**Activity**
Output all the entries below. Each must match exactly.

**Data to examine**
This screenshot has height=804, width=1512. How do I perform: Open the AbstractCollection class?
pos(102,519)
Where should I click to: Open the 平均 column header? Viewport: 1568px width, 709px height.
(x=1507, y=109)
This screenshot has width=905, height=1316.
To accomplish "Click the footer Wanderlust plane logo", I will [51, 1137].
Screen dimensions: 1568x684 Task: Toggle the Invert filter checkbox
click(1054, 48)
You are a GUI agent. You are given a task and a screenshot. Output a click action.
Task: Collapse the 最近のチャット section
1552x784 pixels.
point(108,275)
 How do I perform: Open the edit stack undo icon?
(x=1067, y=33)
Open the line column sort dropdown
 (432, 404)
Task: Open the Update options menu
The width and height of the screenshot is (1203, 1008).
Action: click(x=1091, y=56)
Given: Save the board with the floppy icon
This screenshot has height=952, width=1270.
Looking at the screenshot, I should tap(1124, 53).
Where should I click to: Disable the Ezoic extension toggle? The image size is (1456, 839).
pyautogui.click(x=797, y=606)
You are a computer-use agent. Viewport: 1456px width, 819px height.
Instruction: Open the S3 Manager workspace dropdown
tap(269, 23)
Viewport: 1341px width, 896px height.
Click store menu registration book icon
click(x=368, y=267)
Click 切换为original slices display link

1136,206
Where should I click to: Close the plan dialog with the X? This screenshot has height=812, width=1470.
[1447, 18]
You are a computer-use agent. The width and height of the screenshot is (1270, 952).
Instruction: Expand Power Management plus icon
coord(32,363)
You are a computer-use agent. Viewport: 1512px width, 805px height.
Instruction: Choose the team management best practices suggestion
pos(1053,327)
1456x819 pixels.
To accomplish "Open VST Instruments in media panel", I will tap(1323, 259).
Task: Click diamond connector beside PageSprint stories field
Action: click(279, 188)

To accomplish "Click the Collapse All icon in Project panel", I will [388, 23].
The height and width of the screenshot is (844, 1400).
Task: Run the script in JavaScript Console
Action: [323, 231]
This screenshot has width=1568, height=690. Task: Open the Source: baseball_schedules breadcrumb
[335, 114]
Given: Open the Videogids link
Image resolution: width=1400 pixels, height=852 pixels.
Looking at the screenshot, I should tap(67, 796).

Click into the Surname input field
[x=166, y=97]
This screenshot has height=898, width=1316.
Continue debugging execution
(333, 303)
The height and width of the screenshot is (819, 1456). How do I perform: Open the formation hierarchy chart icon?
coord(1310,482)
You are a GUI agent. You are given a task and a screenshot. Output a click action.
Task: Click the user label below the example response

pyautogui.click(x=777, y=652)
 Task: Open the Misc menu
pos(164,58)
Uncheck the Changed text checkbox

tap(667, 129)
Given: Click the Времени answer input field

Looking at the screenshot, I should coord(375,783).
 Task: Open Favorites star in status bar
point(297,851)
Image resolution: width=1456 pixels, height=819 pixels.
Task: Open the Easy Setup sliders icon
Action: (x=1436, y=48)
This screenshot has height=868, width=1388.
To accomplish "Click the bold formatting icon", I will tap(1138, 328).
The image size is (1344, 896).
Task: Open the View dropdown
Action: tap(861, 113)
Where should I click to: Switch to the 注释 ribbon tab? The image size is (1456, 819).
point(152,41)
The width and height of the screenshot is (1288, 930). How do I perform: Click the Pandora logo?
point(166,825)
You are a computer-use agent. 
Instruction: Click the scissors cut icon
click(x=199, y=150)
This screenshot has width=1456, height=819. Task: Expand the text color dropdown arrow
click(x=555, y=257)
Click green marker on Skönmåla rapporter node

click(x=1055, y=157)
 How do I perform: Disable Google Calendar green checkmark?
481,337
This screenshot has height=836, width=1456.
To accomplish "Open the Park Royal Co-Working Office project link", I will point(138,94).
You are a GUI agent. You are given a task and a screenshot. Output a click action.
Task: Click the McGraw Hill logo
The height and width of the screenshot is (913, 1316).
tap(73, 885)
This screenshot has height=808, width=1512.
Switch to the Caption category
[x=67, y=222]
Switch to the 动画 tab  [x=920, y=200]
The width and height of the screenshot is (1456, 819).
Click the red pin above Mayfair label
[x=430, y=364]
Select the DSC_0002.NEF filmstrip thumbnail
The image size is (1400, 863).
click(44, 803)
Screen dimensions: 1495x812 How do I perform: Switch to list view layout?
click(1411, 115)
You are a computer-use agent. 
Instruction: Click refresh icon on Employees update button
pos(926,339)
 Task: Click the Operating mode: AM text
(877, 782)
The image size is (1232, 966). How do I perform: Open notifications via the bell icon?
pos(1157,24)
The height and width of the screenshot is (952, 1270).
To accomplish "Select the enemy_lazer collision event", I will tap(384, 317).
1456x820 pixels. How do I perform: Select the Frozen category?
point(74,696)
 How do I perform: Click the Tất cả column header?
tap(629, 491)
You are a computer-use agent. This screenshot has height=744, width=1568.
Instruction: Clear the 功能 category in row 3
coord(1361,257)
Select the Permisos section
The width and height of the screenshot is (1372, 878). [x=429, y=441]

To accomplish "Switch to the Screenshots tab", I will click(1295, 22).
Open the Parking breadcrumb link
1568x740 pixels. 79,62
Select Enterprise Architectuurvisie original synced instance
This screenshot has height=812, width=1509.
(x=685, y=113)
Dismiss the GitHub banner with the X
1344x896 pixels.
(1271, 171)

**Answer space**
This screenshot has height=804, width=1512. How do I perform: Open the AbstractCollection class?
pos(102,519)
Where should I click to: Open the 平均 column header? Viewport: 1568px width, 709px height.
(x=1507, y=109)
This screenshot has width=905, height=1316.
To accomplish "Click the footer Wanderlust plane logo", I will [51, 1137].
Screen dimensions: 1568x684 Task: Toggle the Invert filter checkbox
click(1054, 48)
You are a GUI agent. You are given a task and a screenshot. Output a click action.
Task: Collapse the 最近のチャット section
1552x784 pixels.
point(108,275)
 How do I perform: Open the edit stack undo icon?
(x=1067, y=33)
Open the line column sort dropdown
 (432, 404)
Task: Open the Update options menu
The width and height of the screenshot is (1203, 1008).
Action: click(x=1091, y=56)
Given: Save the board with the floppy icon
This screenshot has height=952, width=1270.
Looking at the screenshot, I should tap(1124, 53).
Where should I click to: Disable the Ezoic extension toggle? The image size is (1456, 839).
pyautogui.click(x=797, y=606)
You are a computer-use agent. Viewport: 1456px width, 819px height.
Instruction: Open the S3 Manager workspace dropdown
tap(269, 23)
Viewport: 1341px width, 896px height.
Click store menu registration book icon
click(x=368, y=267)
Click 切换为original slices display link

1136,206
Where should I click to: Close the plan dialog with the X? This screenshot has height=812, width=1470.
[1447, 18]
You are a computer-use agent. The width and height of the screenshot is (1270, 952).
Instruction: Expand Power Management plus icon
coord(32,363)
You are a computer-use agent. Viewport: 1512px width, 805px height.
Instruction: Choose the team management best practices suggestion
pos(1053,327)
1456x819 pixels.
To accomplish "Open VST Instruments in media panel", I will tap(1323, 259).
Task: Click diamond connector beside PageSprint stories field
Action: click(279, 188)

To accomplish "Click the Collapse All icon in Project panel", I will [388, 23].
The height and width of the screenshot is (844, 1400).
Task: Run the script in JavaScript Console
Action: [323, 231]
This screenshot has width=1568, height=690. Task: Open the Source: baseball_schedules breadcrumb
[335, 114]
Given: Open the Videogids link
Image resolution: width=1400 pixels, height=852 pixels.
Looking at the screenshot, I should tap(67, 796).

Click into the Surname input field
[x=166, y=97]
This screenshot has height=898, width=1316.
Continue debugging execution
(333, 303)
The height and width of the screenshot is (819, 1456). How do I perform: Open the formation hierarchy chart icon?
coord(1310,482)
You are a GUI agent. You are given a task and a screenshot. Output a click action.
Task: Click the user label below the example response

pyautogui.click(x=777, y=652)
 Task: Open the Misc menu
pos(164,58)
Uncheck the Changed text checkbox

tap(667, 129)
Given: Click the Времени answer input field

Looking at the screenshot, I should coord(375,783).
 Task: Open Favorites star in status bar
point(297,851)
Image resolution: width=1456 pixels, height=819 pixels.
Task: Open the Easy Setup sliders icon
Action: (x=1436, y=48)
This screenshot has height=868, width=1388.
To accomplish "Click the bold formatting icon", I will tap(1138, 328).
The image size is (1344, 896).
Task: Open the View dropdown
Action: tap(861, 113)
Where should I click to: Switch to the 注释 ribbon tab? The image size is (1456, 819).
point(152,41)
The width and height of the screenshot is (1288, 930). How do I perform: Click the Pandora logo?
point(166,825)
You are a computer-use agent. 
Instruction: Click the scissors cut icon
click(x=199, y=150)
This screenshot has width=1456, height=819. Task: Expand the text color dropdown arrow
click(x=555, y=257)
Click green marker on Skönmåla rapporter node

click(x=1055, y=157)
 How do I perform: Disable Google Calendar green checkmark?
481,337
This screenshot has height=836, width=1456.
To accomplish "Open the Park Royal Co-Working Office project link", I will point(138,94).
You are a GUI agent. You are given a task and a screenshot. Output a click action.
Task: Click the McGraw Hill logo
The height and width of the screenshot is (913, 1316).
tap(73, 885)
This screenshot has height=808, width=1512.
Switch to the Caption category
[x=67, y=222]
Switch to the 动画 tab  [x=920, y=200]
The width and height of the screenshot is (1456, 819).
Click the red pin above Mayfair label
[x=430, y=364]
Select the DSC_0002.NEF filmstrip thumbnail
The image size is (1400, 863).
click(44, 803)
Screen dimensions: 1495x812 How do I perform: Switch to list view layout?
click(1411, 115)
You are a computer-use agent. 
Instruction: Click refresh icon on Employees update button
pos(926,339)
 Task: Click the Operating mode: AM text
(877, 782)
The image size is (1232, 966). How do I perform: Open notifications via the bell icon?
pos(1157,24)
The height and width of the screenshot is (952, 1270).
To accomplish "Select the enemy_lazer collision event", I will tap(384, 317).
1456x820 pixels. How do I perform: Select the Frozen category?
point(74,696)
 How do I perform: Click the Tất cả column header?
tap(629, 491)
You are a computer-use agent. This screenshot has height=744, width=1568.
Instruction: Clear the 功能 category in row 3
coord(1361,257)
Select the Permisos section
The width and height of the screenshot is (1372, 878). [x=429, y=441]

To accomplish "Switch to the Screenshots tab", I will click(1295, 22).
Open the Parking breadcrumb link
1568x740 pixels. 79,62
Select Enterprise Architectuurvisie original synced instance
This screenshot has height=812, width=1509.
(x=685, y=113)
Dismiss the GitHub banner with the X
1344x896 pixels.
(1271, 171)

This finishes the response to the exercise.